# Exercise requirements
Apart from the images, the records below need to be copied exactly.

Stored data:
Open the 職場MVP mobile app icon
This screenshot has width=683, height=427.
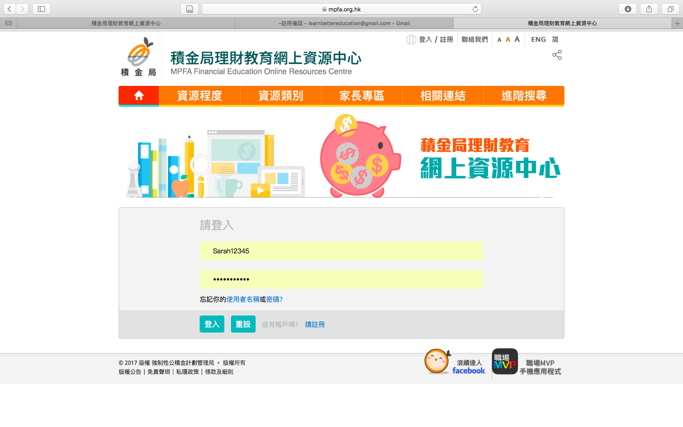(505, 362)
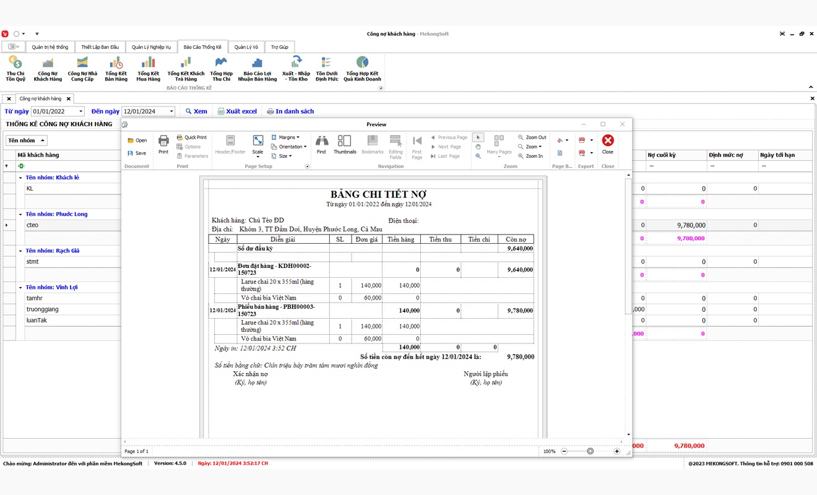Viewport: 817px width, 495px height.
Task: Switch to the Quản Lý Nghiệp Vụ tab
Action: [x=151, y=47]
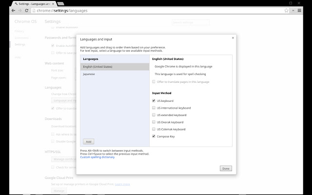
Task: Open the Custom spelling dictionary link
Action: [x=97, y=157]
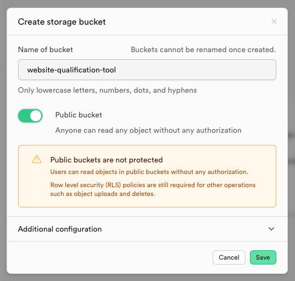This screenshot has height=281, width=295.
Task: Cancel bucket creation
Action: pyautogui.click(x=229, y=257)
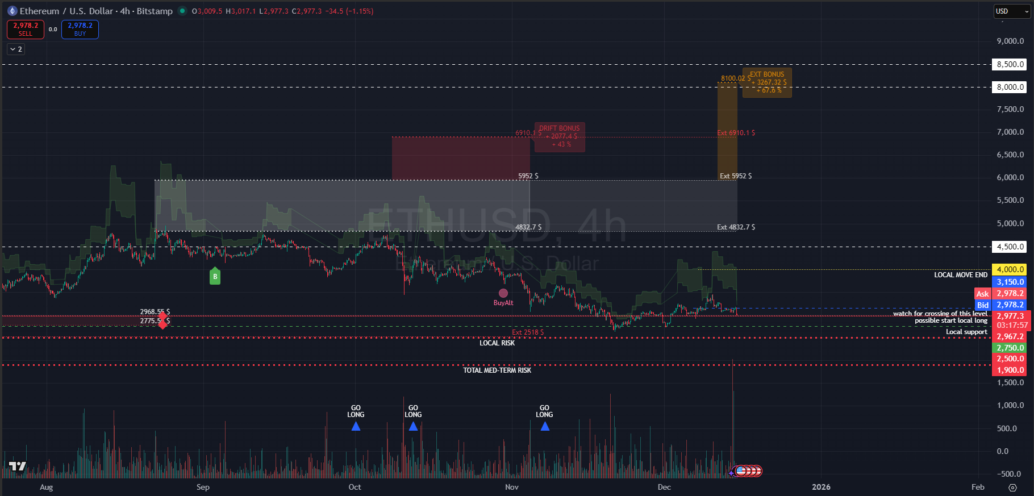Image resolution: width=1034 pixels, height=496 pixels.
Task: Click the purple star event marker
Action: tap(731, 473)
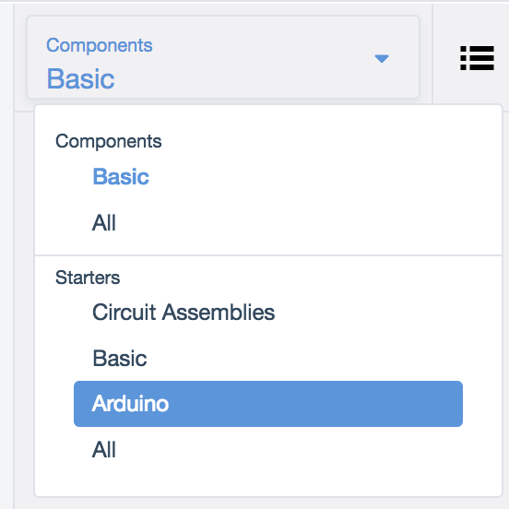The height and width of the screenshot is (509, 509).
Task: Choose the highlighted blue Basic components option
Action: [121, 177]
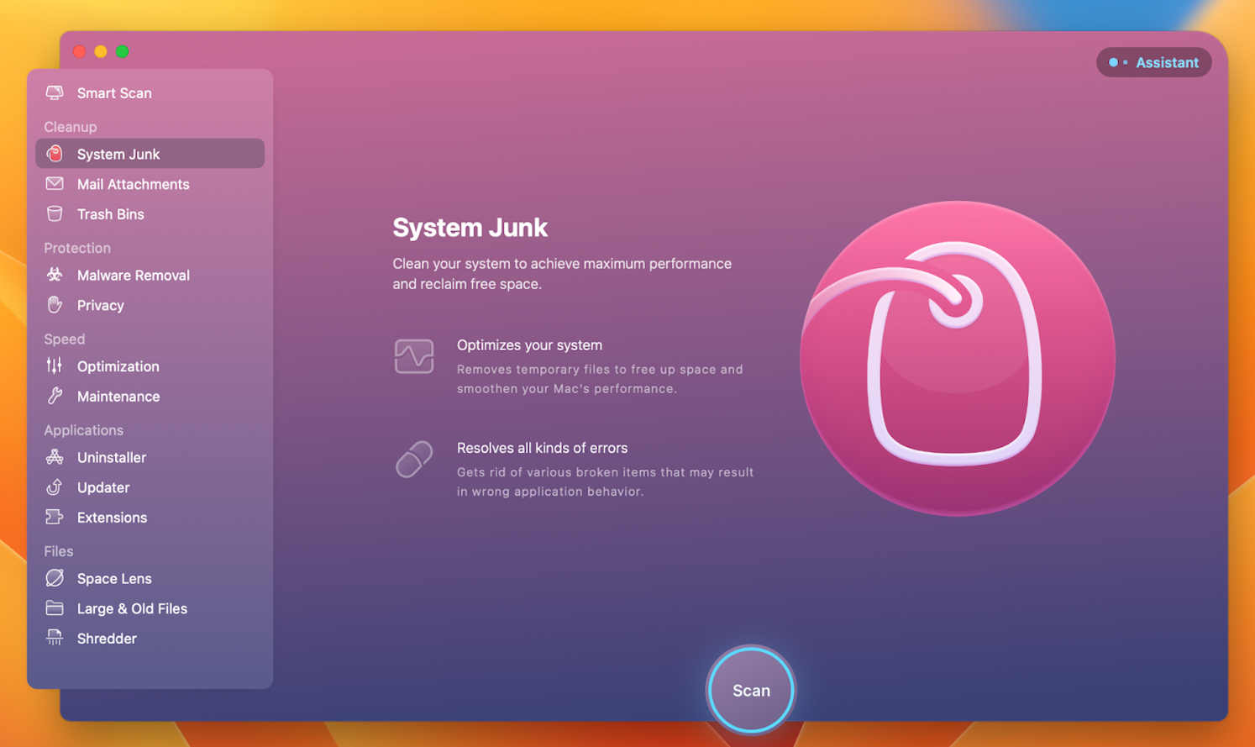The width and height of the screenshot is (1255, 747).
Task: Click the Malware Removal biohazard icon
Action: click(55, 275)
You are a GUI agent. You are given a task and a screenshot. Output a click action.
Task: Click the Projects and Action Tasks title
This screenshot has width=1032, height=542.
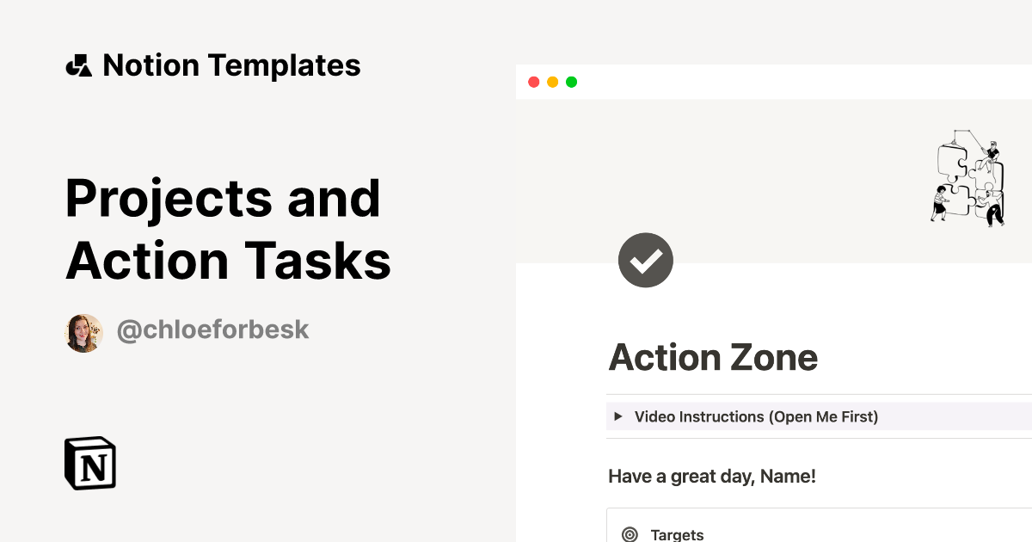click(x=228, y=228)
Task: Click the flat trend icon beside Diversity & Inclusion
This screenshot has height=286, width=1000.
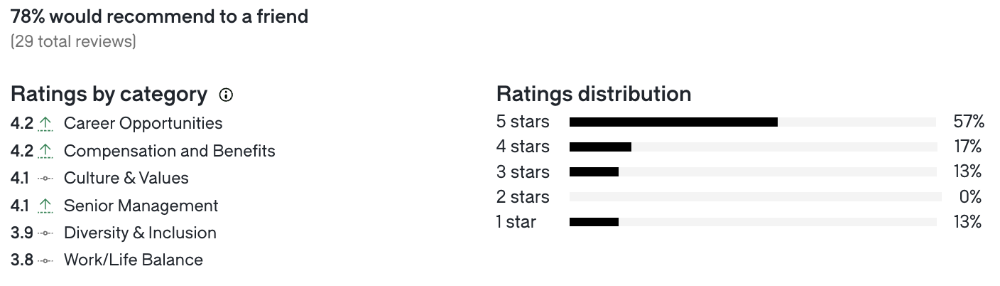Action: click(45, 233)
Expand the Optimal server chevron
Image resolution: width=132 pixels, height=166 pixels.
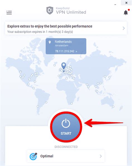coord(101,156)
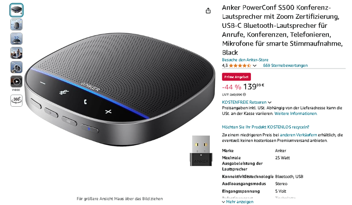Open the fifth thumbnail with speaker internals
The width and height of the screenshot is (352, 205).
pyautogui.click(x=17, y=67)
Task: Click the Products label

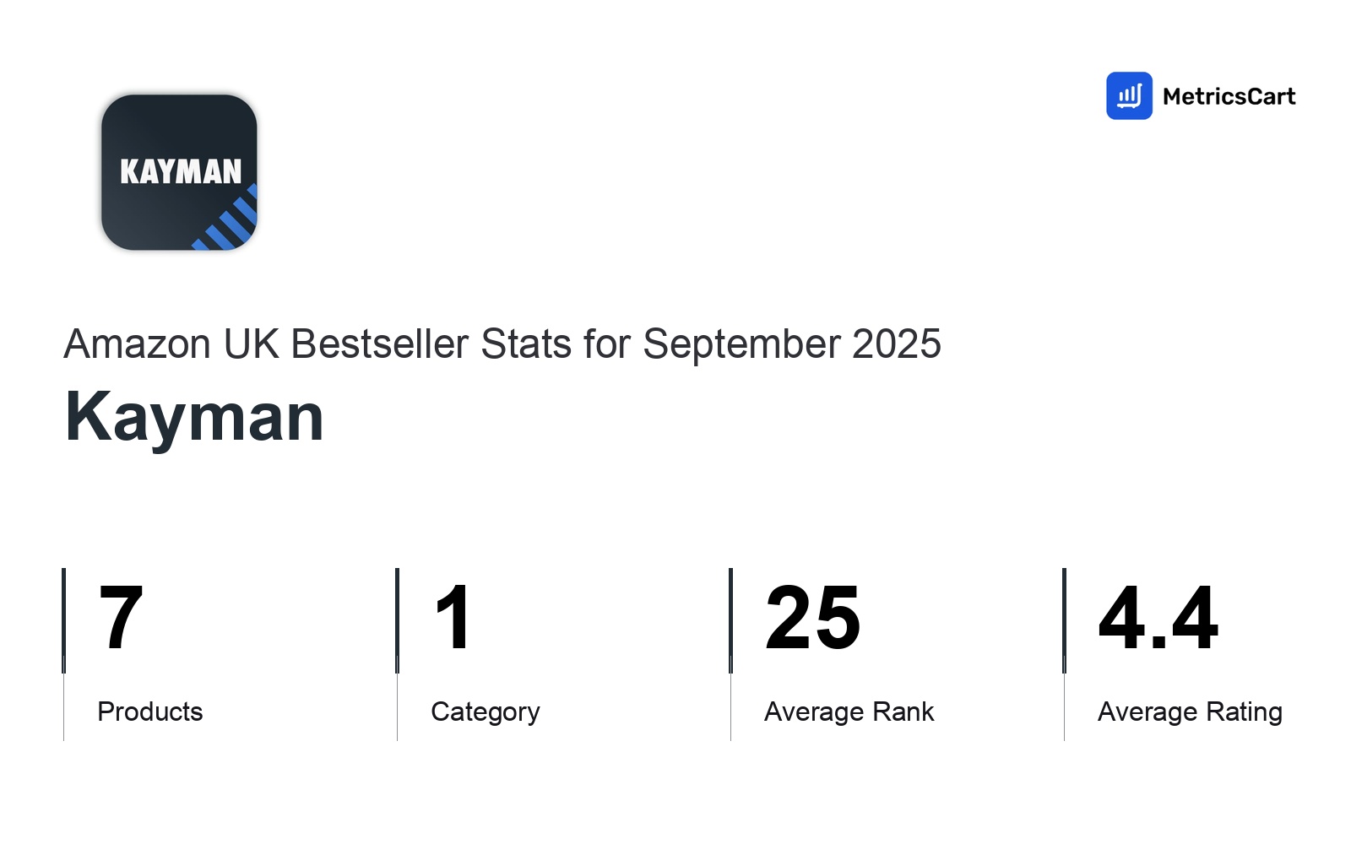Action: [150, 711]
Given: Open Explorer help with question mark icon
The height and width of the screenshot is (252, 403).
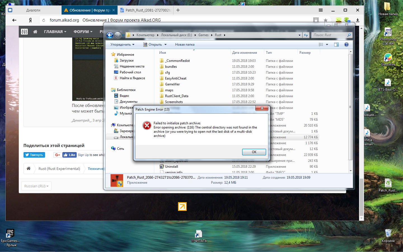Looking at the screenshot, I should [x=346, y=45].
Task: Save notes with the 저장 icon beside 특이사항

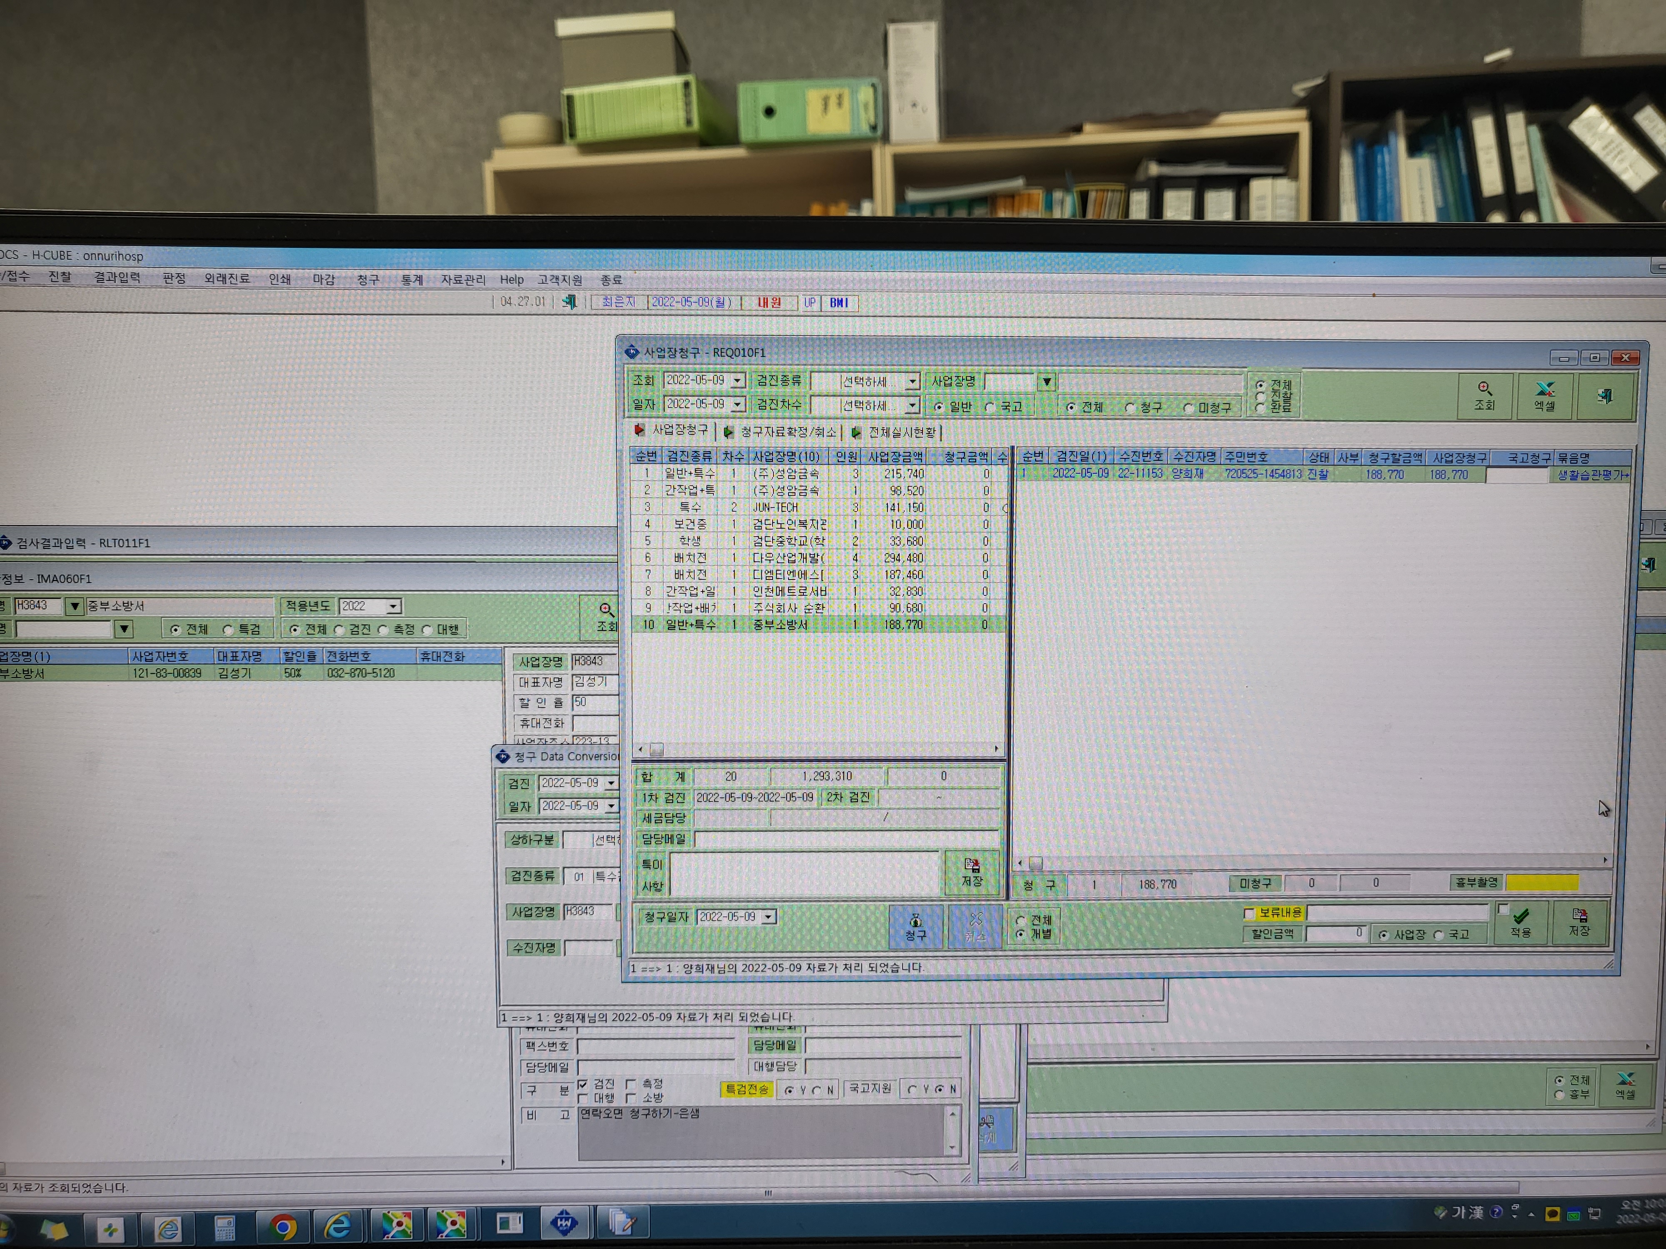Action: tap(972, 873)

# Task result
Open the 職場MVP mobile app icon
This screenshot has width=683, height=427.
(505, 362)
Viewport: 817px width, 495px height.
Task: Switch to the Quản Lý Nghiệp Vụ tab
Action: [x=151, y=47]
Task: Open the Custom spelling dictionary link
Action: [x=97, y=157]
This screenshot has height=281, width=295.
Task: Cancel bucket creation
Action: pyautogui.click(x=229, y=257)
Image resolution: width=1034 pixels, height=496 pixels.
Task: Click the purple star event marker
Action: tap(731, 473)
The height and width of the screenshot is (509, 509).
Task: Choose the highlighted blue Basic components option
Action: [121, 177]
The width and height of the screenshot is (1255, 747).
Task: Click the Malware Removal biohazard icon
Action: click(55, 275)
You are a GUI agent. You are given a task and a screenshot. Output a click action.
Task: Click the Projects and Action Tasks title
This screenshot has width=1032, height=542.
click(x=228, y=228)
Task: Click the flat trend icon beside Diversity & Inclusion
This screenshot has height=286, width=1000.
Action: click(45, 233)
Expand the Optimal server chevron
Image resolution: width=132 pixels, height=166 pixels.
coord(101,156)
Open the fifth thumbnail with speaker internals
The width and height of the screenshot is (352, 205).
pyautogui.click(x=17, y=67)
Task: Click the Products label

Action: [150, 711]
Given: Open Explorer help with question mark icon
The height and width of the screenshot is (252, 403).
Looking at the screenshot, I should [x=346, y=45].
Task: Save notes with the 저장 icon beside 특이사항

Action: tap(972, 873)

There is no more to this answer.